Dirjen Anggaran Kemenkeu Isa Rachmatarwata menyebut, perusahaan pelat merah adalah kekayaan negara yang dipisahkan.
Dengan begitu, Isa menegaskan Kemenkeu tidak bisa mengucurkan langsung duit dari Anggaran Pendapatan dan Belanja Negara (APBN) untuk pembayaran utang tersebut.
“Kecuali kalau memang ada utang pemerintah kepada BUMN, itu akan kami bayar sejumlah kewajiban pemerintah ke BUMN tersebut, misalnya case Pertamina dan PLN dulu,” katanya dalam konferensi pers APBN KiTA, Jumat (11/8).

Sebelumnya, Ketua Dewan Komisioner Otoritas Jasa Keuangan (OJK) Mahendra Siregar menyebut, BUMN Karya menumpuk segudang utang ke perbankan negara.
Tak tanggung-tanggung, jumlahnya menyentuh Rp 46,21 triliun.
Akan tetapi, Mahendra enggan merinci berapa BUMN Karya yang mendapat pinjaman sebesar itu dan porsinya.
Ia berdalih data tersebut terlalu teknis.

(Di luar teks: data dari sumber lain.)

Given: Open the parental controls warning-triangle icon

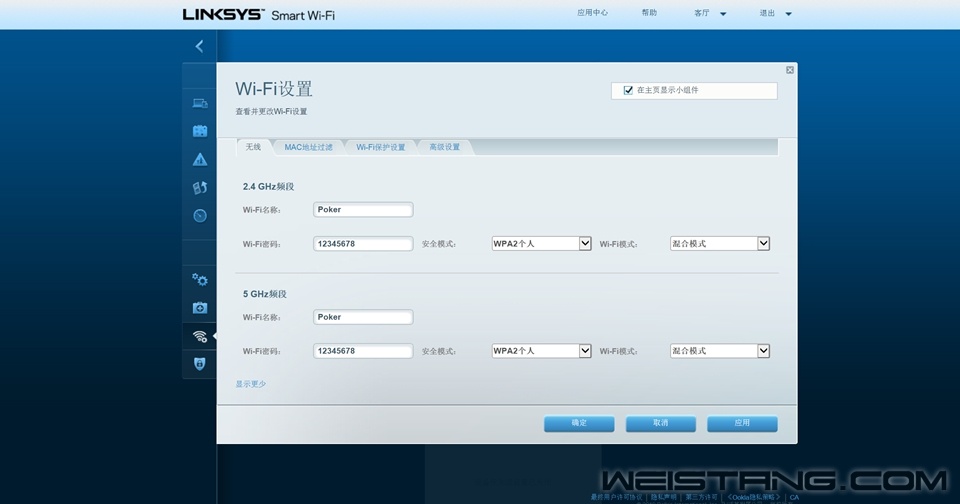Looking at the screenshot, I should coord(200,159).
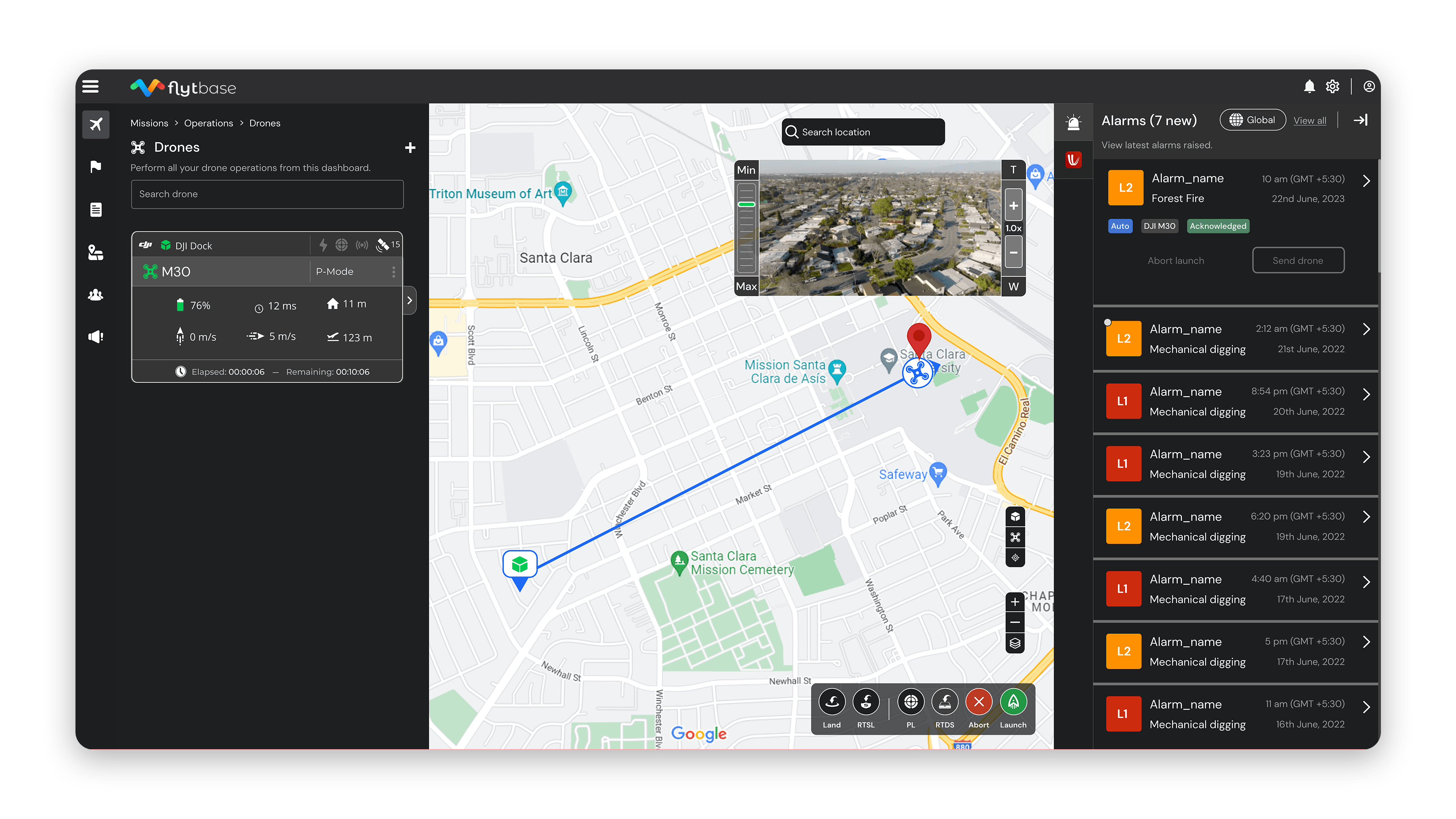Screen dimensions: 1456x819
Task: Expand the 8:54 pm Mechanical digging alarm
Action: 1366,394
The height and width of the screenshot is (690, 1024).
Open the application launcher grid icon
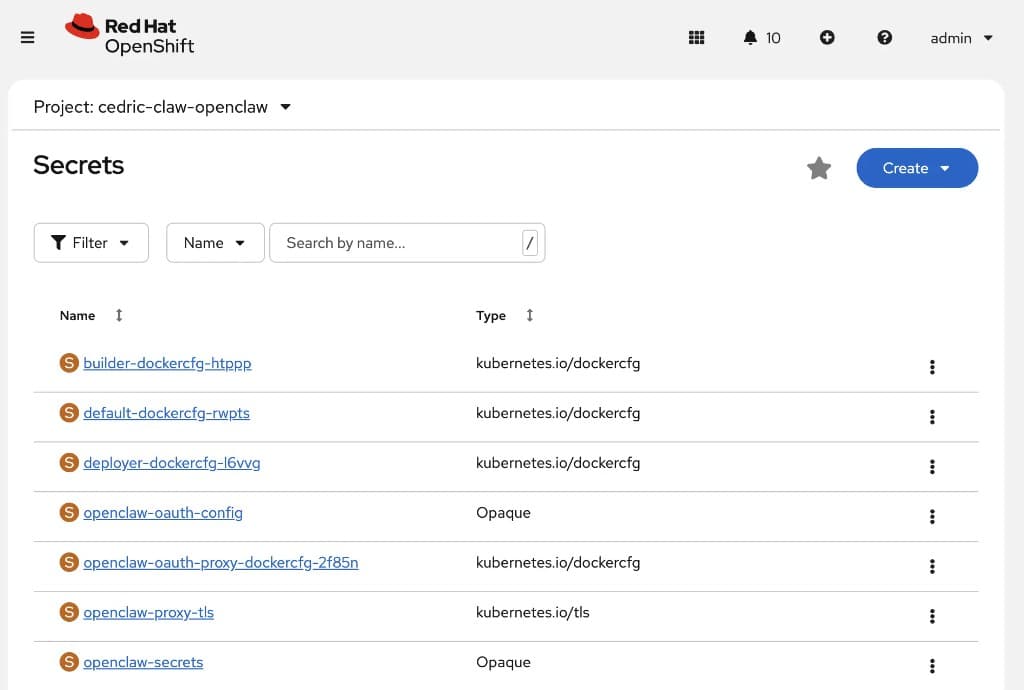click(696, 37)
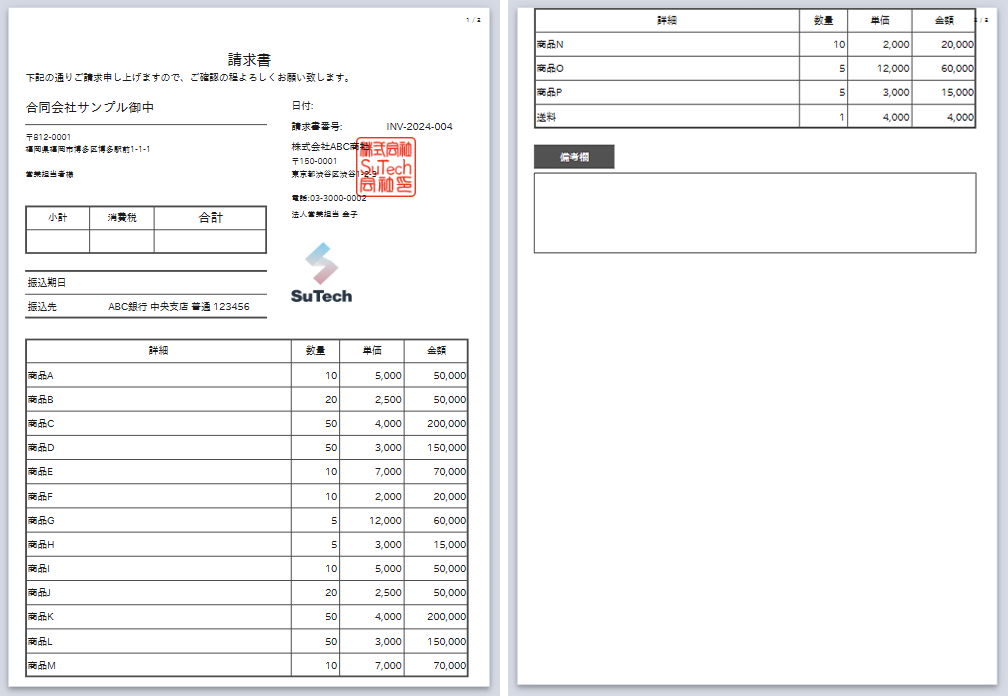
Task: Click the 消費税 header cell
Action: 122,218
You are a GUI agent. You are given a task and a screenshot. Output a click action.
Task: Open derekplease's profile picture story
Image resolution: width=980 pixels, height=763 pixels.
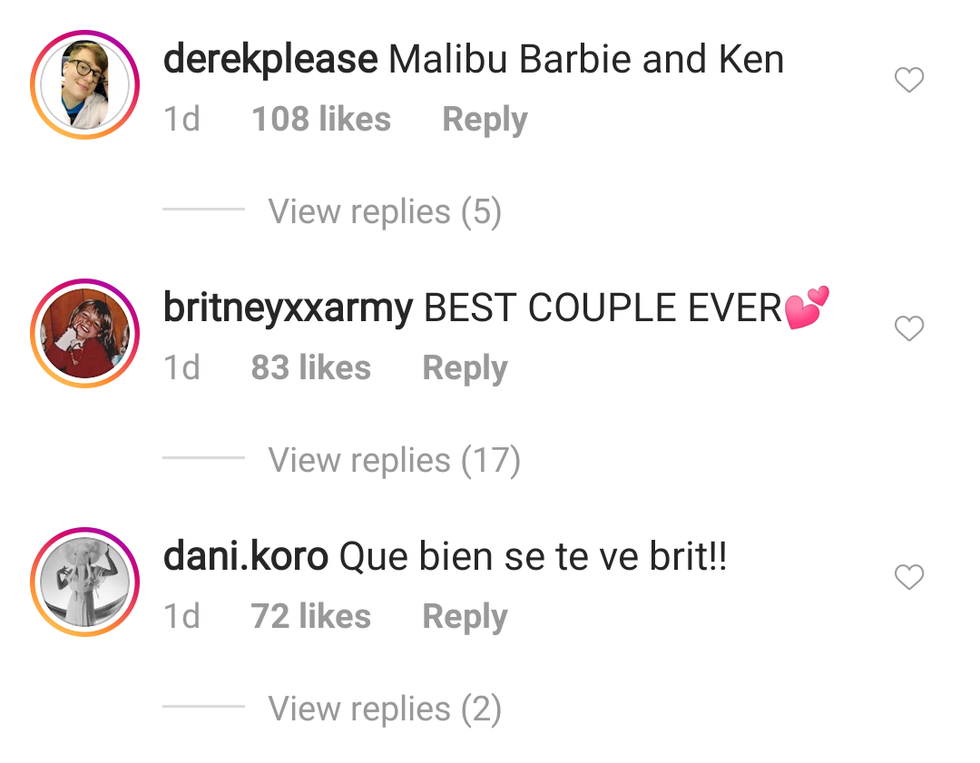pos(85,84)
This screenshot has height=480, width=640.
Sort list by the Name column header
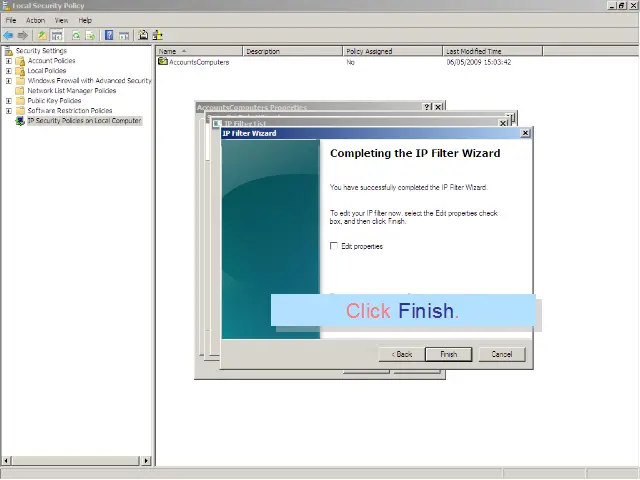pyautogui.click(x=196, y=51)
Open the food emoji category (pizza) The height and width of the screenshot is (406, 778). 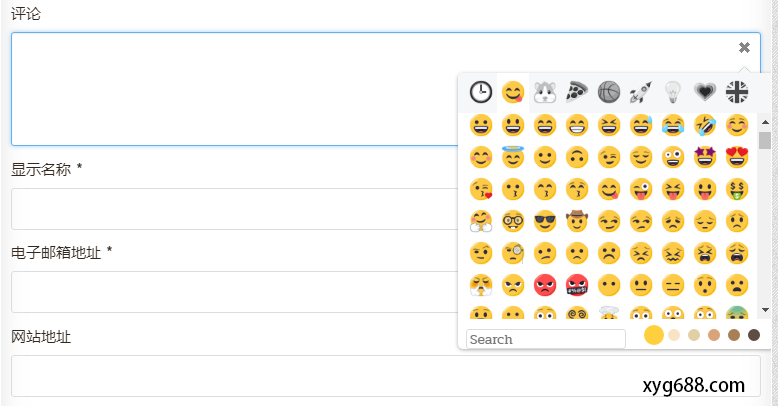click(x=576, y=92)
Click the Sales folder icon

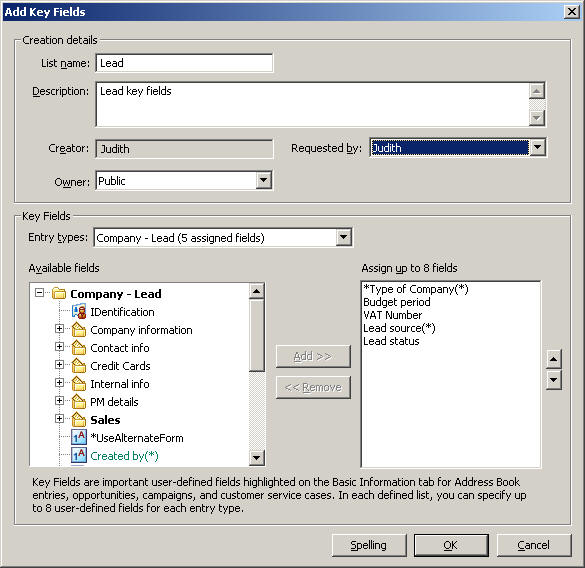coord(79,419)
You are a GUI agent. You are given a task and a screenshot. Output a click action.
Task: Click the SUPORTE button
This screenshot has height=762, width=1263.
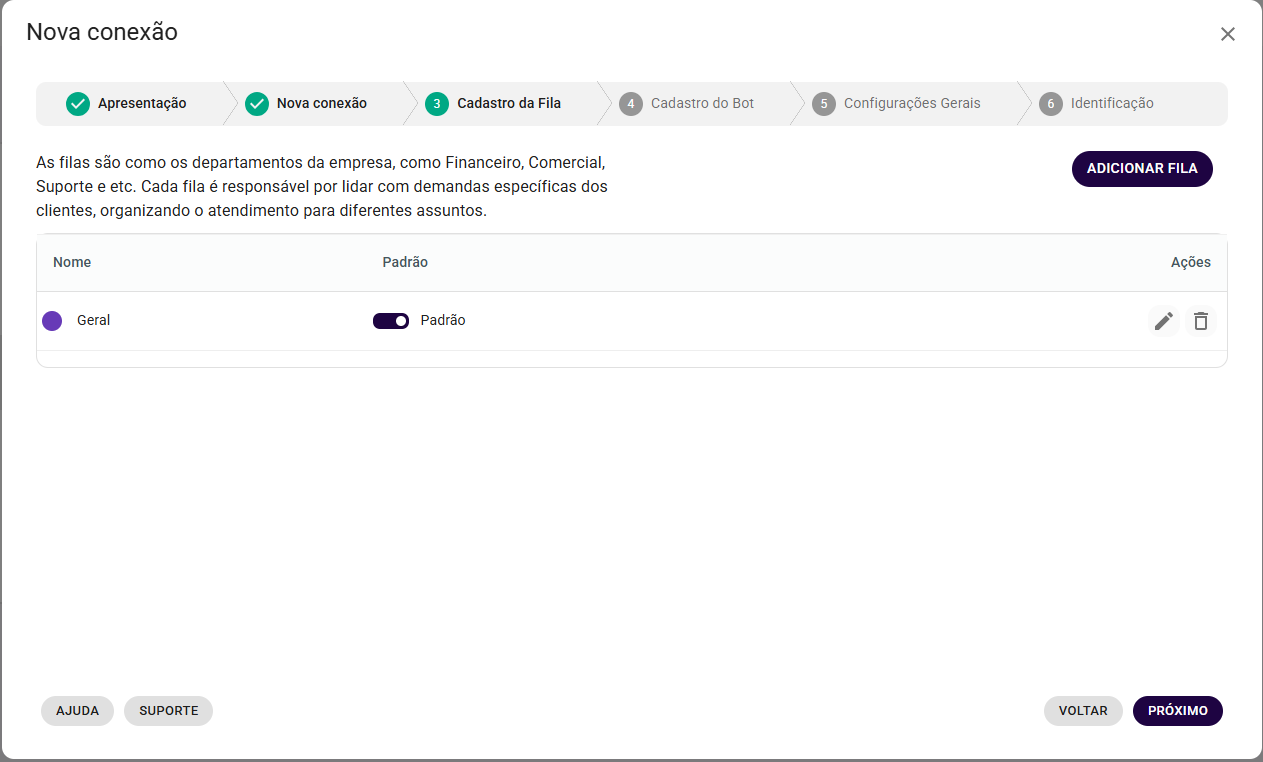tap(168, 711)
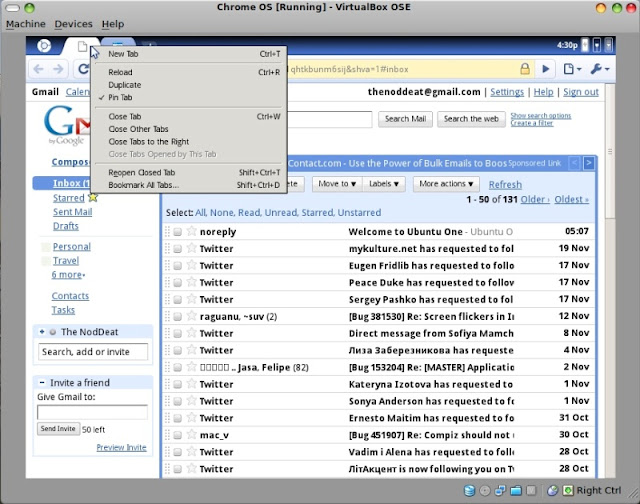640x504 pixels.
Task: Choose Duplicate from the tab context menu
Action: click(127, 85)
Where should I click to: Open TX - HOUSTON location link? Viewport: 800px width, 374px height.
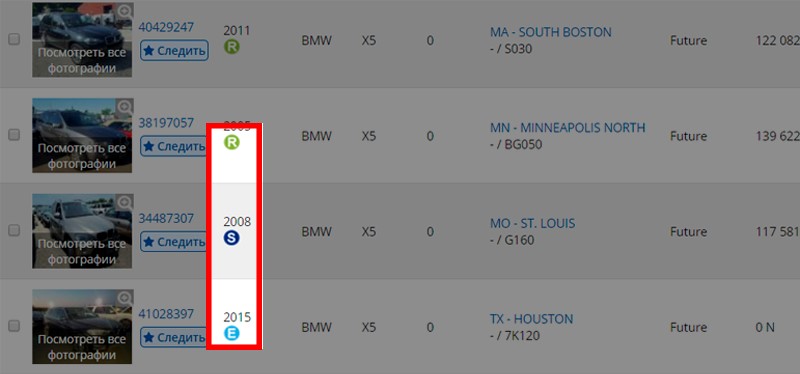[x=531, y=319]
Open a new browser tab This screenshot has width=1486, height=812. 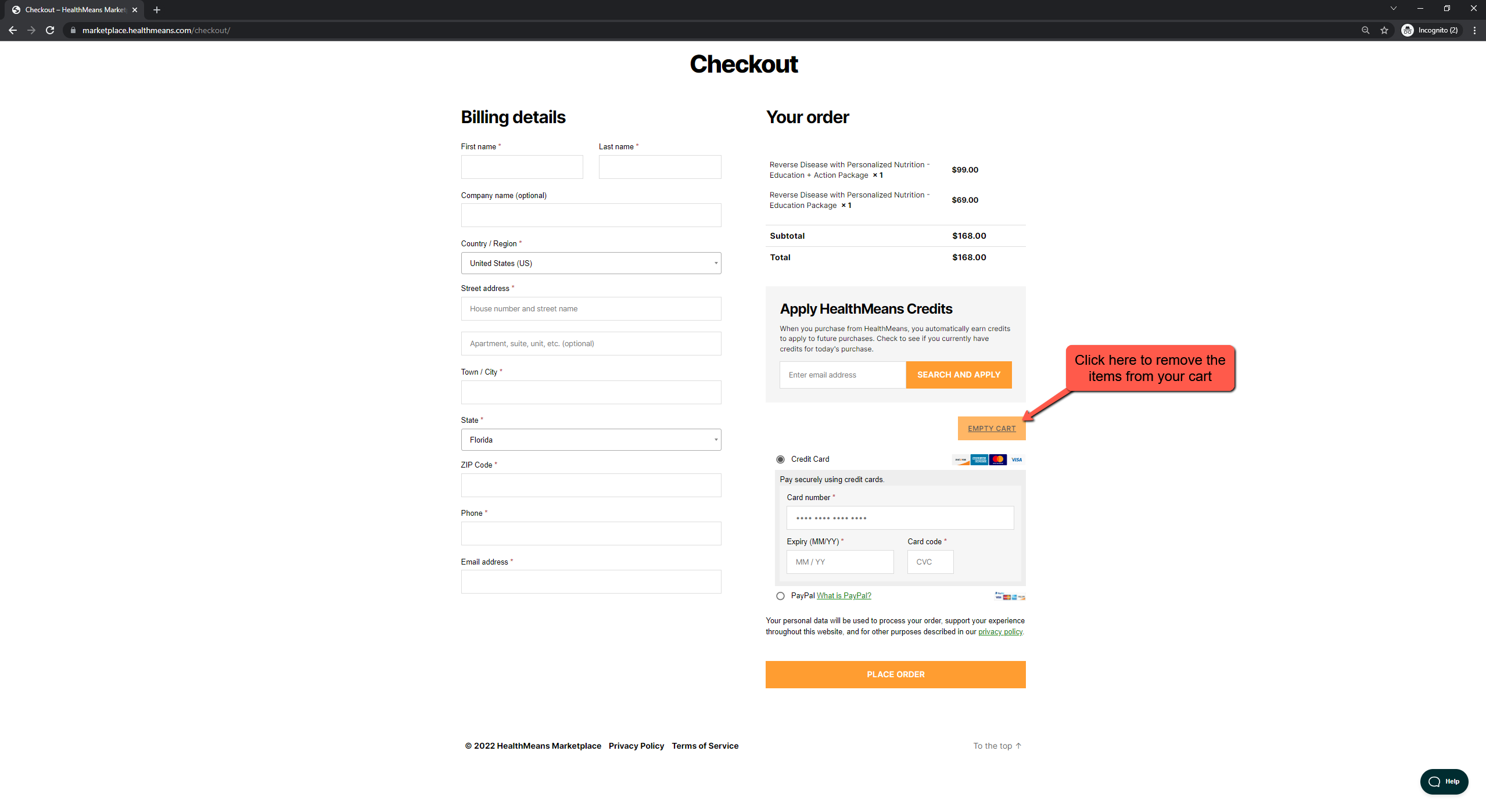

Secara terpisah, Menteri BUMN Erick Thohir menyebut pemerintah berencana membatasi kredit yang disalurkan Himpunan Bank Milik Negara (Himbara) kepada BUMN Karya.
Erick mengaku rencana ini sedang dibicarakan antara pimpinan bank pelat merah dan BUMN Karya.
“Jangan sampai di aksi korporasi di atas kita bantu, (tapi) nanti ada penyelewengan. Mestinya buat proyek, ini (malah) beli tanah, beli gedung. Itu problem lho di Karya, dan ini kembali bukan problem hari ini, ini problem beberapa tahun yang lalu,” tuturnya di Bursa Efek Indonesia (BEI), Jakarta Selatan, Senin (7/8).